Your database is now populated with the data from the movies dataset. Create a new `search.py` file to make a semantic search query: searching for documents using similarity search.

```python theme={null}
# search.py

import os
from dotenv import load_dotenv
from langchain.vectorstores import Meilisearch
from langchain.embeddings.openai import OpenAIEmbeddings
import meilisearch

load_dotenv()

# You can use the same code as `setup.py` to check for missing env vars

# Create the vector store
client = meilisearch.Client(
    url=os.environ.get("MEILI_HTTP_ADDR"),
    api_key=os.environ.get("MEILI_API_KEY"),
)
embeddings = OpenAIEmbeddings()
vector_store = Meilisearch(client=client, embedding=embeddings)

# Make similarity search
embedder_name = "custom"
query = "superhero fighting evil in a city at night"
results = vector_store.similarity_search(
    query=query,
    embedder_name=embedder_name,
    k=3,
)

# Display results
for result in results:
    print(result.page_content)
```

Run `search.py`. If everything is working correctly, you should see an output like this:

```
{"id": 155, "title": "The Dark Knight", "overview": "Batman raises the stakes in his war on crime.

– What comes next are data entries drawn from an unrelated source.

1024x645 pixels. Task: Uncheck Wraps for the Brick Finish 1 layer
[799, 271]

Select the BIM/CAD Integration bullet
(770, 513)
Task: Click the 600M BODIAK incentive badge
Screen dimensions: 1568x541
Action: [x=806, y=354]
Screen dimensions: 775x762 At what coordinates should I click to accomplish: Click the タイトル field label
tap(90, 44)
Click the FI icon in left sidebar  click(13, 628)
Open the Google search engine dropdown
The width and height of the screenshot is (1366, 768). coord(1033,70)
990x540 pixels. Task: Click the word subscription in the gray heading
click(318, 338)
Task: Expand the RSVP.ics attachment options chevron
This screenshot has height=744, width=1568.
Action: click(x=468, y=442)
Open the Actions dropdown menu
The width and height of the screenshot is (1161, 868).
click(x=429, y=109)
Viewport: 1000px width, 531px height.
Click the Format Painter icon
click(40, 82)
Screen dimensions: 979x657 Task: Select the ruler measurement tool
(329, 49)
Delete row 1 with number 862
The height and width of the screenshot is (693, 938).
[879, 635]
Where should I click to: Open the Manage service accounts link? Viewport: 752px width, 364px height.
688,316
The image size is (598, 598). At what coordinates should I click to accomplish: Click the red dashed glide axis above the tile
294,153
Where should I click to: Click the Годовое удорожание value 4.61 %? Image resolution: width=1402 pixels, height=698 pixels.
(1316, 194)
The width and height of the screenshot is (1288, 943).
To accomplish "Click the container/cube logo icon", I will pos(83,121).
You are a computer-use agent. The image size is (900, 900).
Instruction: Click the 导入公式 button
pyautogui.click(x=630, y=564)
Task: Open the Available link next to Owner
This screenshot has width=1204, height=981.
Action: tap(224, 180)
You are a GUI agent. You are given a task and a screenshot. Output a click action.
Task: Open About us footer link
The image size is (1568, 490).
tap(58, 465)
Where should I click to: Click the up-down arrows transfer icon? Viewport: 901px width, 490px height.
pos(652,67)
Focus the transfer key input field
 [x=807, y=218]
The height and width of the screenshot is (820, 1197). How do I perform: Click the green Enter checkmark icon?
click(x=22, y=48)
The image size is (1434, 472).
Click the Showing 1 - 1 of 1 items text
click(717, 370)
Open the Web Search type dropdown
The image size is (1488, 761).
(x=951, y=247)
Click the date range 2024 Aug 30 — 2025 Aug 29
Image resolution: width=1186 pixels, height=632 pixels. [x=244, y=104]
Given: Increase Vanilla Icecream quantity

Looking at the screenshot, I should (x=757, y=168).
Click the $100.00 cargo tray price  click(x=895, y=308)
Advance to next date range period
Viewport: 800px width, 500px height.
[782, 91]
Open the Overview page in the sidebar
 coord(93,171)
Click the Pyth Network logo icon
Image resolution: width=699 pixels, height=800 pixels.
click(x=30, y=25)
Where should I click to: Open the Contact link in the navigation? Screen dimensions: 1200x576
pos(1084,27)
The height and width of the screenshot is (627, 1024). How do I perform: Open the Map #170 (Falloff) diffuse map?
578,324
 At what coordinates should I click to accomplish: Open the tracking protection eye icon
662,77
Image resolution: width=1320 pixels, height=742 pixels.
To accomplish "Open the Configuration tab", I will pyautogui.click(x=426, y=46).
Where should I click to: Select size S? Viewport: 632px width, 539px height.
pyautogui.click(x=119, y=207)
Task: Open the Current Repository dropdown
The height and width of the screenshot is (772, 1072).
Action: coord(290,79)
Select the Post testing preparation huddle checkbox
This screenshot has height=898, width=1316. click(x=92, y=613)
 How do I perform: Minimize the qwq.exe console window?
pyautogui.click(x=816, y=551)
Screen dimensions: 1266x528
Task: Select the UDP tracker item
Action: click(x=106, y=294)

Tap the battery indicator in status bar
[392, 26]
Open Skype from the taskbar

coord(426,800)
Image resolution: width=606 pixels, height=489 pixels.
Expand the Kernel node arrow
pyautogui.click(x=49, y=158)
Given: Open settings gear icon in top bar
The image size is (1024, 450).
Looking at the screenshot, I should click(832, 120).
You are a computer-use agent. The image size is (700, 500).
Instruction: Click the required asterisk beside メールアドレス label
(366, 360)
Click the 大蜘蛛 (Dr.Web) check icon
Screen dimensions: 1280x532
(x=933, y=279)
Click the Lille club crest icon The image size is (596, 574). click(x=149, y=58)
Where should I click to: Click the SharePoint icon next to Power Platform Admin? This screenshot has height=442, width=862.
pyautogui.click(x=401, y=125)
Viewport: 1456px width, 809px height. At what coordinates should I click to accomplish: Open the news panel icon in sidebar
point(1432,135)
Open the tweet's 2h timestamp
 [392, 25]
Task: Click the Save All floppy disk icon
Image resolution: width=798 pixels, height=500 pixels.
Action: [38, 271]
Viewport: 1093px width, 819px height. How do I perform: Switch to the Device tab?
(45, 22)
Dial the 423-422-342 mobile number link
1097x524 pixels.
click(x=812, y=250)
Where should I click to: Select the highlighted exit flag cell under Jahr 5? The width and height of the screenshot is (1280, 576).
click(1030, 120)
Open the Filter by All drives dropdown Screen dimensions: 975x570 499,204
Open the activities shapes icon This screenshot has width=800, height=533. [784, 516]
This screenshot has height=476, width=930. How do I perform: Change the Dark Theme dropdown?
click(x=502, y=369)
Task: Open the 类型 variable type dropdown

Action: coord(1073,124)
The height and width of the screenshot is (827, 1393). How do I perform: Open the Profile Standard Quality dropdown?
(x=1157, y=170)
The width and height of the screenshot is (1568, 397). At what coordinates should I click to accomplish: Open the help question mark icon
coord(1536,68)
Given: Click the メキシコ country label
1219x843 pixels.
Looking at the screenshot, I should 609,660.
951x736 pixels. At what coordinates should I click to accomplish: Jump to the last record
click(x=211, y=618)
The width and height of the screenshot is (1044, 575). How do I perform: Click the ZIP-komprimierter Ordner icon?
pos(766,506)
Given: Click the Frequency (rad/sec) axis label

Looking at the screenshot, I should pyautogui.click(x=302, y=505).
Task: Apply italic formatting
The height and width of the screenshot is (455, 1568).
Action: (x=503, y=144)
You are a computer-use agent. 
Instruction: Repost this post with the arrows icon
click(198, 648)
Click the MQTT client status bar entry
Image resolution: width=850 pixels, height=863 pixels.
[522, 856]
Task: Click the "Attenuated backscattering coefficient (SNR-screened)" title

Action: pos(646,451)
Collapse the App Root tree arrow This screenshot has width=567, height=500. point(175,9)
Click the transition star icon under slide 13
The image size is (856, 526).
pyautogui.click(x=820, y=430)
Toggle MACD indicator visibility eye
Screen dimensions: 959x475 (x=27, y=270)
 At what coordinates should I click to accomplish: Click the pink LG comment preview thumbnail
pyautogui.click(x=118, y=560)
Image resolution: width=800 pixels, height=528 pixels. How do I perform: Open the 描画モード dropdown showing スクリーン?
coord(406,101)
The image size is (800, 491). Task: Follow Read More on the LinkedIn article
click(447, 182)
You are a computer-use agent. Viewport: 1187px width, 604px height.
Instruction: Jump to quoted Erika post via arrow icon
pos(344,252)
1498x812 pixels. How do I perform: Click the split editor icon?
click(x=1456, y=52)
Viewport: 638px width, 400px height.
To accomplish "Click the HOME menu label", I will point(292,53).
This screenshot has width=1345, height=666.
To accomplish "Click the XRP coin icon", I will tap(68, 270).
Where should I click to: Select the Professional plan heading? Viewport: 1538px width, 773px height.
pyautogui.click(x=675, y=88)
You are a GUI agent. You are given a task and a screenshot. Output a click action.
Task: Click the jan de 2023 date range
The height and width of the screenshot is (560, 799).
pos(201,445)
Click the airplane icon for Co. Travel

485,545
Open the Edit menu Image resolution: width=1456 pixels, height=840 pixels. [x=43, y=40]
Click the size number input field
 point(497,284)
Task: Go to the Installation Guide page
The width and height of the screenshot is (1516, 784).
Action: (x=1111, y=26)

With the help of Lt. Jim Gordon and District Attorney Harvey Dent, Batman sets out to dismantle the remaining criminal organizations that plague the streets. The partnership proves to be effective, but they soon find themselves prey to a reign of chaos unleashed by a rising criminal mastermind known to the terrified citizens of Gotham as the Joker."}
{"id": 314, "title": "Catwoman", "overview": "Liquidated after discovering a corporate conspiracy, mild-mannered graphic artist Patience Phillips washes up on an island, where she's resurrected and endowed with the prowess of a cat -- and she's eager to use her new skills ... as a vigilante. Before you can say \"cat and mouse,\" handsome gumshoe Tom Lone is on her tail."}
{"id": 268, "title": "Batman", "overview": "Batman must face his most ruthless nemesis when a deformed madman calling himself \"The Joker\" seizes control of Gotham's criminal underworld."}
```

Congrats 🎉 You managed to make a similarity search using Meilisearch as a LangChain vector store.

## Going further

Using Meilisearch as a LangChain vector store allows you to load documents and search for them in different ways:

* [Import documents from text](https://python.langchain.com/docs/integrations/vectorstores/meilisearch#adding-text-and-embeddings)
* [Similarity search with score](https://python.langchain.com/docs/integrations/vectorstores/meilisearch#similarity-search-with-score)
* [Similarity search by vector](https://python.langchain.com/docs/integrations/vectorstores/meilisearch#similarity-search-by-vector)

For additional information, consult:

[Meilisearch Python SDK docs](https://python-sdk.meilisearch.com/)

Finally, should you want to use Meilisearch's vector search capabilities without LangChain or its hybrid search feature, refer to the [dedicated tutorial](/capabilities/hybrid_search/getting_started).